Cosmetics in China fall under one of two classifications: "cosmetics for special use(s)" or "cosmetics for non-special use(s)". Described as the current classification, this distinguishment results in different regulatory requirements being applied to cosmetics.
Consultation closing date: 30th January
With the draft consultation currently under consultation, the results have the potential to change these classifications and how the regulatory body, CFDA, handles these definitions.
The CFDA released the draft rules on the classification of cosmetics on 17th January 2018. The public consultation is open to the community, enabling them to read the draft cosmetics classification, view the cosmetics specification drafting instructions and invite public comments. The public consultation period will close on 30th January 2018.
The current classification, which has been in place for over two decades, has been revisited in order to better consider the regulatory needs of cosmetics developers and manufacturers, and the innovations and upgrades relating to the production of cosmetics items within the industry. This new draft classification strives to detail a specific cosmetics classification.
CFDA stipulates in the draft classification and its explanatory note that the current classification would still be applicable and effective in the cosmetics industry.
Using digital codes
Digital codes will also be introduced to provide detailed classifications and support the "filling, registration, administration and statistics of cosmetics".

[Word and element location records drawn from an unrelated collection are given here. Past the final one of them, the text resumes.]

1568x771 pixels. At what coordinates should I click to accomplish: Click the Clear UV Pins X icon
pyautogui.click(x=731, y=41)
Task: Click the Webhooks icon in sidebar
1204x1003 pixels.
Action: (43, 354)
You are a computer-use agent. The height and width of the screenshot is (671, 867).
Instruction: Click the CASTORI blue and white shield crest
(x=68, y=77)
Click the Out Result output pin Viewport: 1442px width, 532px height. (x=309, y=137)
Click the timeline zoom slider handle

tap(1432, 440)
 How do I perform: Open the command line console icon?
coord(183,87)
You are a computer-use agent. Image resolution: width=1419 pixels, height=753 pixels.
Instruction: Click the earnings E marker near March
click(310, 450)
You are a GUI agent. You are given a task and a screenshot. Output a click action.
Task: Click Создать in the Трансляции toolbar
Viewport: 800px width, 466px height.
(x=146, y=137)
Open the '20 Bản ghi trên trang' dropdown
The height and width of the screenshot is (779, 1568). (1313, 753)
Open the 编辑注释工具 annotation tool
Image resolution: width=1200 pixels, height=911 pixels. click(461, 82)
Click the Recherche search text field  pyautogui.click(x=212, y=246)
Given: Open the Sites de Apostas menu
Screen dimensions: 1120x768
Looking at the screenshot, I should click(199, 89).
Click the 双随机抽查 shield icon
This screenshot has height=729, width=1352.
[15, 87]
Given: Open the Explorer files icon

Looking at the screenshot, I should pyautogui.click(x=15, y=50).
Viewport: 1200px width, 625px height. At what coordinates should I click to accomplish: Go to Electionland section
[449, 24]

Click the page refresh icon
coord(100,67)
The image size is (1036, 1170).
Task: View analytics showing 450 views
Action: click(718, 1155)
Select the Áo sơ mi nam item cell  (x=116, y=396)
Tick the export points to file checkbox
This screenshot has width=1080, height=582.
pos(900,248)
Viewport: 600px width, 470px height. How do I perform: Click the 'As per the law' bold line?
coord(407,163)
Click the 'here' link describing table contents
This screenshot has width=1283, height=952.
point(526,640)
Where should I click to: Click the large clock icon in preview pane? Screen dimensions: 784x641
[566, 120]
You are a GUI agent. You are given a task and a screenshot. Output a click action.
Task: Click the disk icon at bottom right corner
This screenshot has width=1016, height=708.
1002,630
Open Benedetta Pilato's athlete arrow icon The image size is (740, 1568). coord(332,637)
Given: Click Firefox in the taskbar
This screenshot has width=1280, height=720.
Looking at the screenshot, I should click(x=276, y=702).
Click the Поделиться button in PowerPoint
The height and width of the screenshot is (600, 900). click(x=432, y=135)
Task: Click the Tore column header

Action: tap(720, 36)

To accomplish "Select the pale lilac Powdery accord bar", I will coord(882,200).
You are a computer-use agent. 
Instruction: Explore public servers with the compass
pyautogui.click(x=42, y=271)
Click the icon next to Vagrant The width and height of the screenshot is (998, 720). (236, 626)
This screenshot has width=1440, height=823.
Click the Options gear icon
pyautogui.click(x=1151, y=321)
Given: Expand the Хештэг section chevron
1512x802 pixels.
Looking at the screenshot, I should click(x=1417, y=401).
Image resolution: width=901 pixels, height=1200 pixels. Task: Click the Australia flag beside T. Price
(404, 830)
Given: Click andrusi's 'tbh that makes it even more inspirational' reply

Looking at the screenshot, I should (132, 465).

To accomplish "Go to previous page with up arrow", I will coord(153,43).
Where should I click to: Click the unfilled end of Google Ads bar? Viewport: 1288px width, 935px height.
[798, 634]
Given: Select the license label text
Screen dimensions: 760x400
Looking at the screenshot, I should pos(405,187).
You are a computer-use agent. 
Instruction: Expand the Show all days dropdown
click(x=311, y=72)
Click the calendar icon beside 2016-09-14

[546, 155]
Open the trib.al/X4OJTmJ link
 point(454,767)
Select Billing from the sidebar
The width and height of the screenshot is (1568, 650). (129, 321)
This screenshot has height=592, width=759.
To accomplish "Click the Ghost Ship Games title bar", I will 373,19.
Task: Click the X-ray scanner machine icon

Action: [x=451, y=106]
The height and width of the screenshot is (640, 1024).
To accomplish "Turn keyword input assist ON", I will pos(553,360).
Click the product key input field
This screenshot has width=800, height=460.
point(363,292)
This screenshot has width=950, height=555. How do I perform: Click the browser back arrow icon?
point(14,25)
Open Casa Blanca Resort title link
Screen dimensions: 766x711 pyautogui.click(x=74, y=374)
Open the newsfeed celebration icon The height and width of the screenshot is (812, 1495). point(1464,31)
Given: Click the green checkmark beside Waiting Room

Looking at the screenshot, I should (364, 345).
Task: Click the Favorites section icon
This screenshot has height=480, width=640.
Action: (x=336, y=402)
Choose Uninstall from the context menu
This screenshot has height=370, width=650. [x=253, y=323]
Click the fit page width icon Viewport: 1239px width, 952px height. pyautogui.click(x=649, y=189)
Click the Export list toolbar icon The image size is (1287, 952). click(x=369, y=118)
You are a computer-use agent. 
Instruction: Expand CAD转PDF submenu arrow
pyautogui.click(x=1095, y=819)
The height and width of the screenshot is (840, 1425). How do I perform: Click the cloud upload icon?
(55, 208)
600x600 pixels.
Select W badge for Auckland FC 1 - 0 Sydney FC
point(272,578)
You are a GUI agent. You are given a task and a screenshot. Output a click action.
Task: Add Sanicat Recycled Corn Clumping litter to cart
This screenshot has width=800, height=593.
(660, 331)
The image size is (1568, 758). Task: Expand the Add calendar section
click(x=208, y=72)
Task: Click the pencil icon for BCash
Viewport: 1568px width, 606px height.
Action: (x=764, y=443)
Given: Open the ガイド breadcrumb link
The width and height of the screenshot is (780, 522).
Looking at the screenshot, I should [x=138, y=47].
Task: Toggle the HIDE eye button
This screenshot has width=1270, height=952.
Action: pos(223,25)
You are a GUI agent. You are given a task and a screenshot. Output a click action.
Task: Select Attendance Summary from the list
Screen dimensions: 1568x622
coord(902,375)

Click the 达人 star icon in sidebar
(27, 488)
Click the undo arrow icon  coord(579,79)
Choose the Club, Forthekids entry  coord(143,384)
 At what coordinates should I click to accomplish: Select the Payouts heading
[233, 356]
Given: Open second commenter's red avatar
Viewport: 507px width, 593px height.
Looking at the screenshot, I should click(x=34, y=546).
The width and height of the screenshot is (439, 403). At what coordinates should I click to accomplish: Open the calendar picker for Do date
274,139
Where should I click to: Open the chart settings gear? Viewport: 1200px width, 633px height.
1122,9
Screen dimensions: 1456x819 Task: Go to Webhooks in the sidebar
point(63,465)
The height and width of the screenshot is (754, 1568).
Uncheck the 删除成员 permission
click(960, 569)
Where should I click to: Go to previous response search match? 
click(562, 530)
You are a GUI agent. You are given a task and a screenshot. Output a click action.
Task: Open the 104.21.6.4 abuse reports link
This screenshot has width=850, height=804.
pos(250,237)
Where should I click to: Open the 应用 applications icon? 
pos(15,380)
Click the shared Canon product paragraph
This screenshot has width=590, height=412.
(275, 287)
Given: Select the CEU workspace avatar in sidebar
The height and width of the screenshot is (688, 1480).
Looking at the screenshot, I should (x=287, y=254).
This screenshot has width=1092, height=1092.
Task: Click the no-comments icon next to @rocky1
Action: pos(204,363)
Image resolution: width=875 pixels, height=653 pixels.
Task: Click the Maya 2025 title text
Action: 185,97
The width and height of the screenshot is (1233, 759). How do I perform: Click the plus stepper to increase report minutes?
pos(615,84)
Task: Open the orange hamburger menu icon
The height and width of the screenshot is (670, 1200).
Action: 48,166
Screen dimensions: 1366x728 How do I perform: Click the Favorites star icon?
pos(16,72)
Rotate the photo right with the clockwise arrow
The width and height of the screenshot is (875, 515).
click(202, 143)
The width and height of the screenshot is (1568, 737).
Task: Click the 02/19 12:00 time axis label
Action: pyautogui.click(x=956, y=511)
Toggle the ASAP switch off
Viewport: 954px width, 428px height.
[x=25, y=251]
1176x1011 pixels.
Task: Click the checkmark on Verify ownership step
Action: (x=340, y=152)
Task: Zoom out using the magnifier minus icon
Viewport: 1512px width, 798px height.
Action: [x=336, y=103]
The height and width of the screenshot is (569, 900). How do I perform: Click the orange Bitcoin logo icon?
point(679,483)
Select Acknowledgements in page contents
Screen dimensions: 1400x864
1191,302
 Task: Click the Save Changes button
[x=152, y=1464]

Every single cosmetic product would have an accompanying digital code that provides comprehensive information on its classification.
A digital code has four parts, for example, 04-02-07-09. Each individual part represents an element of the classification: the first part refers to the function of the cosmetic, the second to the relevant body part, the third relates to the form of the cosmetic, and the fourth indicates the target population.
This new draft consultation outlines 25 categories of function such as aromatic and hair dye; 26 categories of body parts including skin, hair and eyes; 17 categories of form i.e. powder, lotion and cream; and six categories of target population such as men, children pregnant women, for example.
With the CFDA’s new draft classification about to finish its public consultation period, cosmetics companies can review the categories to consider whether they are relevant and appropriate. This will help to provide clear insights and contribute to the final classification.
Although the legal framework will remain intact and applied, the CFDA may modify the legal requirements associated with cosmetics in China by placing the digital code as a product label on cosmetics packaging for those that have already been registered or filed.